Cela vous regarde. Personnellement je me chargerai des recherches sur internet, oui je sais c'est le plus fastidieux, d'un autre côté l'ordi est plus agréable pour apprécier l'arôme subtil d'un Coronado, sans être obligé de courir aux quatre coins de la terre !
Chef et les menaces de l'Elysée, ces gens-là ne nous aiment pas et...
Ils nous détestent, agent Chad, et ils détestent le rock'n'roll, je ne serais pas étonné entre nous soit dit que l'homme aux deux mains n'ait quelques connivences avec le Président, d'où la nécessité expresse que demain matin vous me portiez au minimum un début de piste...

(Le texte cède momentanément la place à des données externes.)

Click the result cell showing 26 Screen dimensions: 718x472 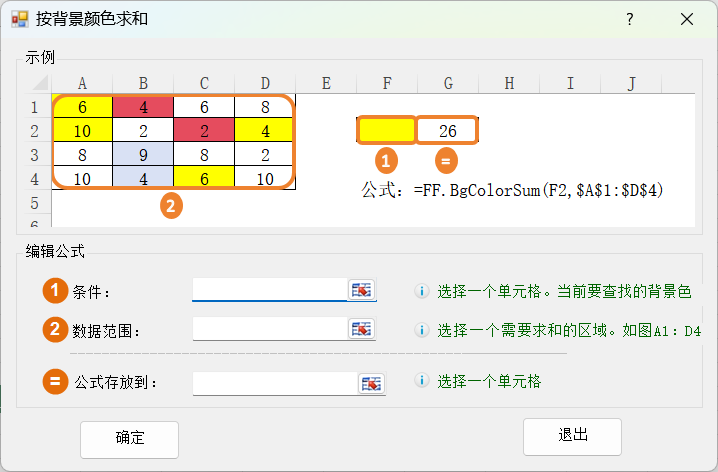[x=447, y=130]
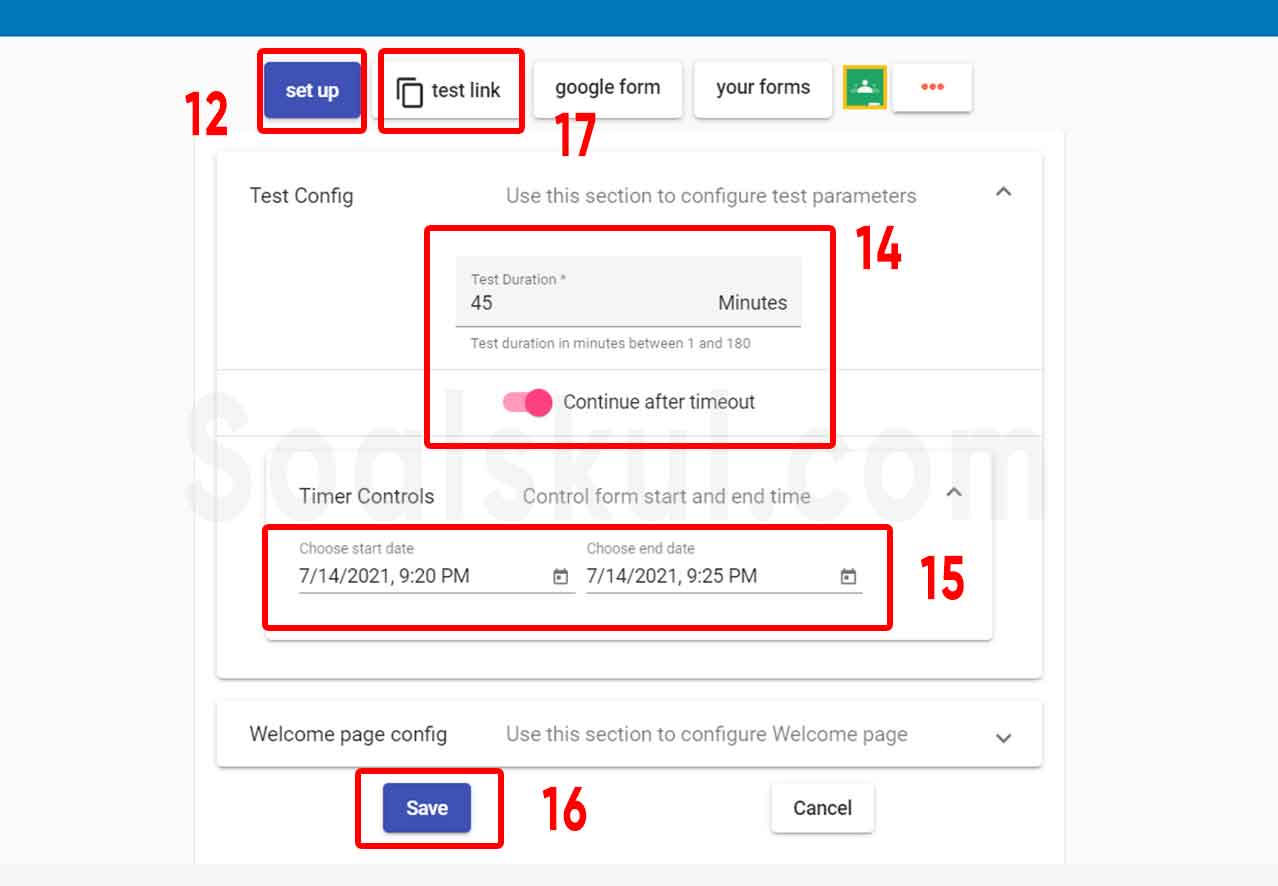Open the start date calendar picker icon
This screenshot has height=886, width=1278.
pos(561,577)
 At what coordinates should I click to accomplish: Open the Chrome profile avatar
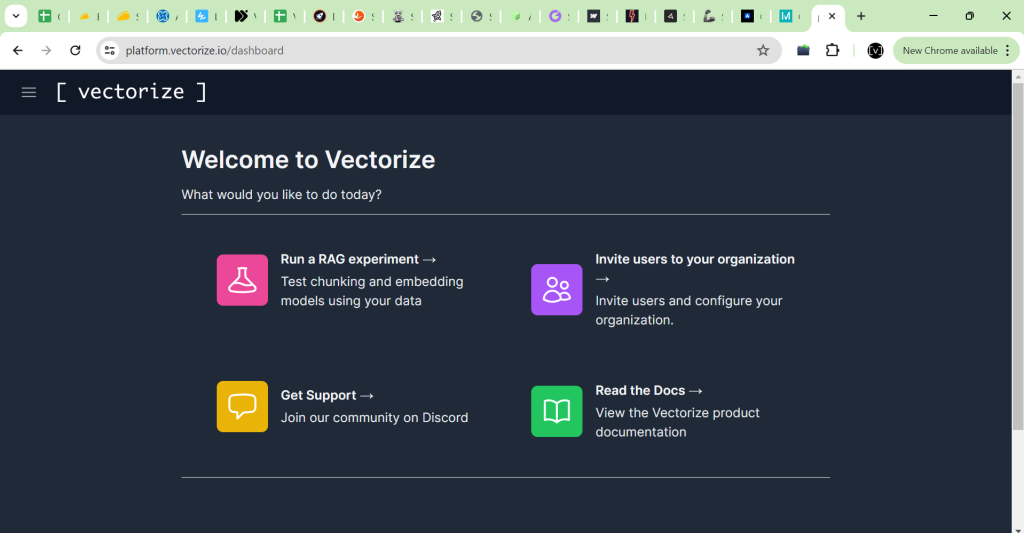point(875,50)
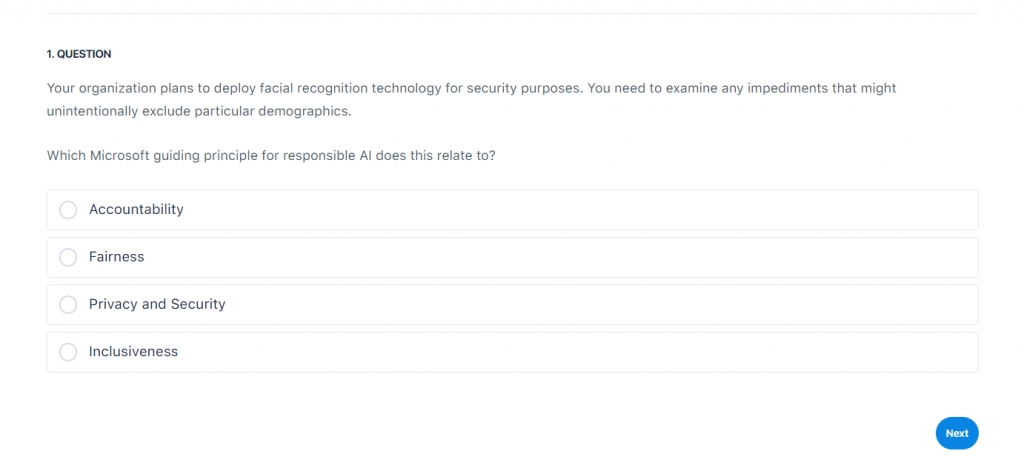This screenshot has width=1024, height=468.
Task: Click the "Which Microsoft guiding principle" question line
Action: (270, 156)
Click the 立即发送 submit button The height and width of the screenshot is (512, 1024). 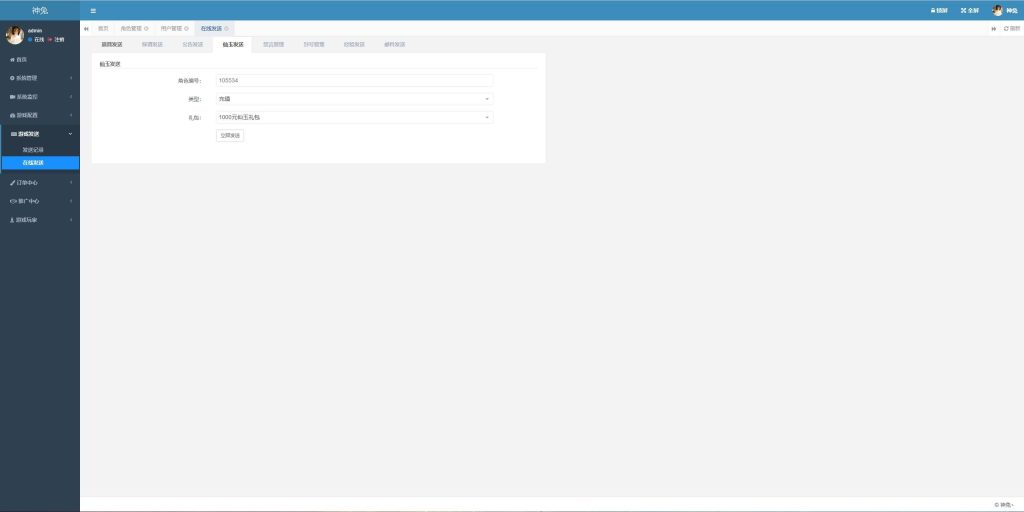point(230,135)
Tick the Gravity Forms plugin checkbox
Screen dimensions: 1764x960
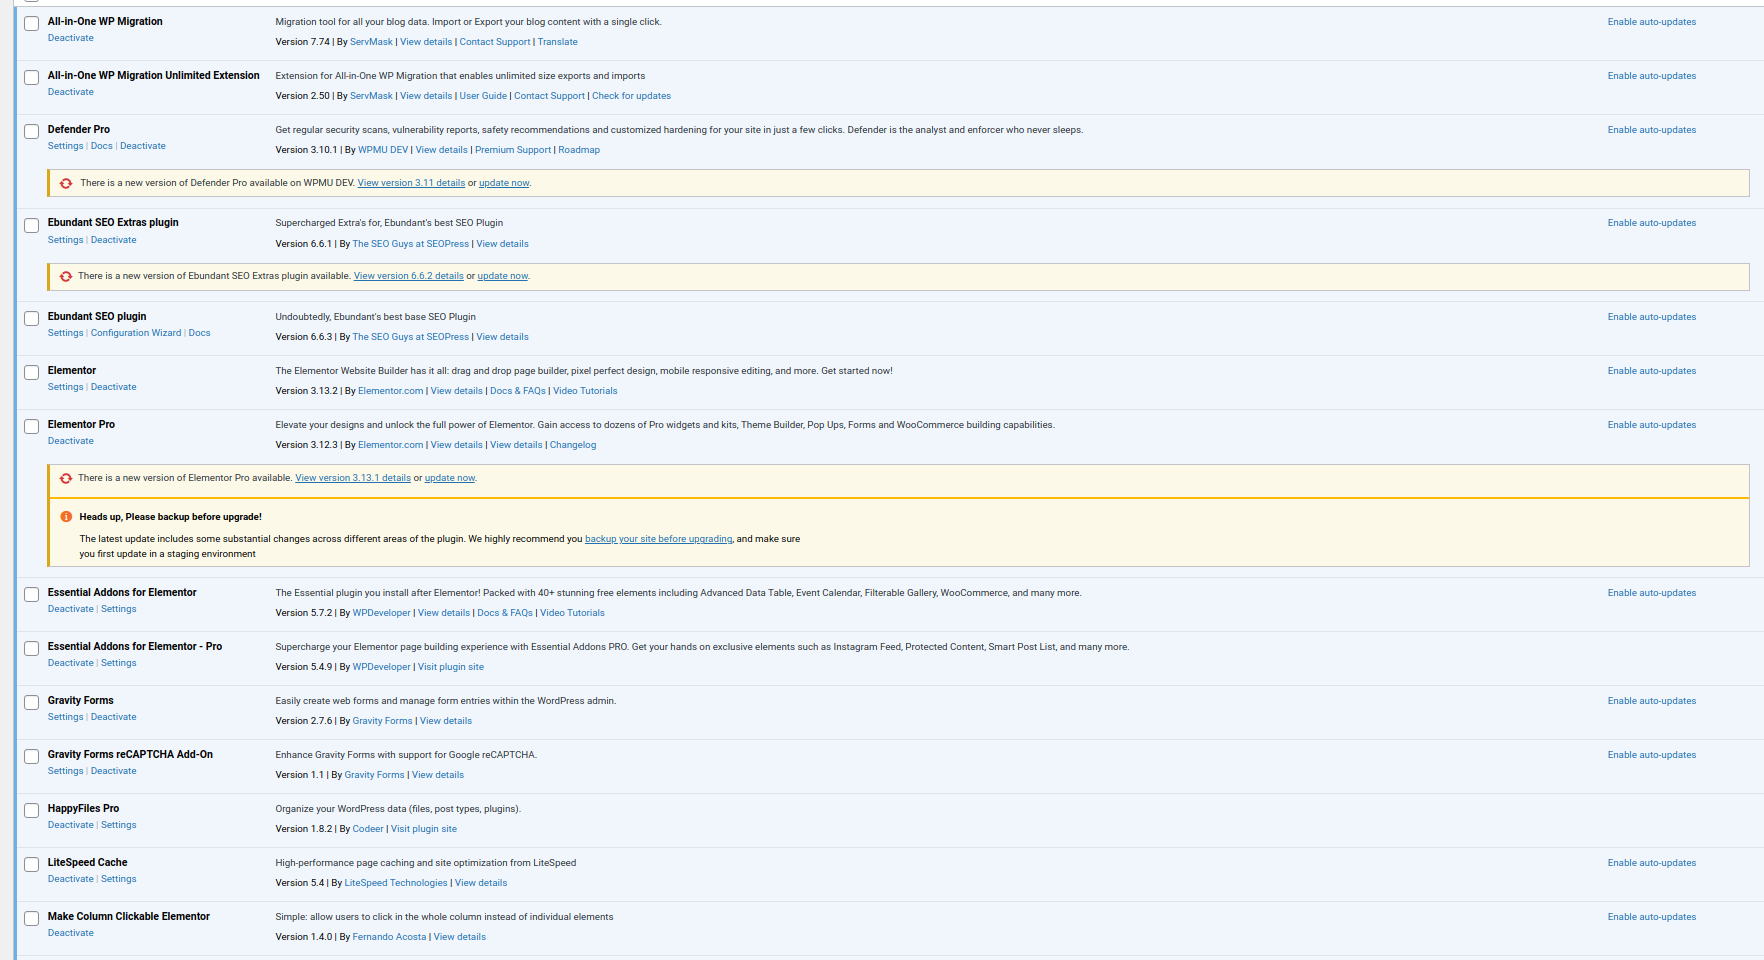coord(32,702)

Euh, Chef, je ferai mon possible pour...
Agent Chad assez de tergiversations, vous n'avez pas honte, vous possédez les deux plus fins limiers du monde, alors que moi solitaire dans mon bureau devant mon écran, personne ne peut m'aider, prenez les cabots, récupérez une voiture, et accomplissez votre mission !
Bien Chef, tout de suite.
Je réveillai mes deux lieutenants, enfilai mon Perfecto, vérifiai mon poignard de commando dans ma botte. J'allais refermer la porte, mais la voix du Chef retentit :
Agent Chad je vous ai chargé d'une mission facile, ce qui ne veut pas dire qu'elle n'est pas extrêmement dangereuse. Surtout veillez sur Molossito, ce gaillard a de l'avenir dans le service. Bonsoir.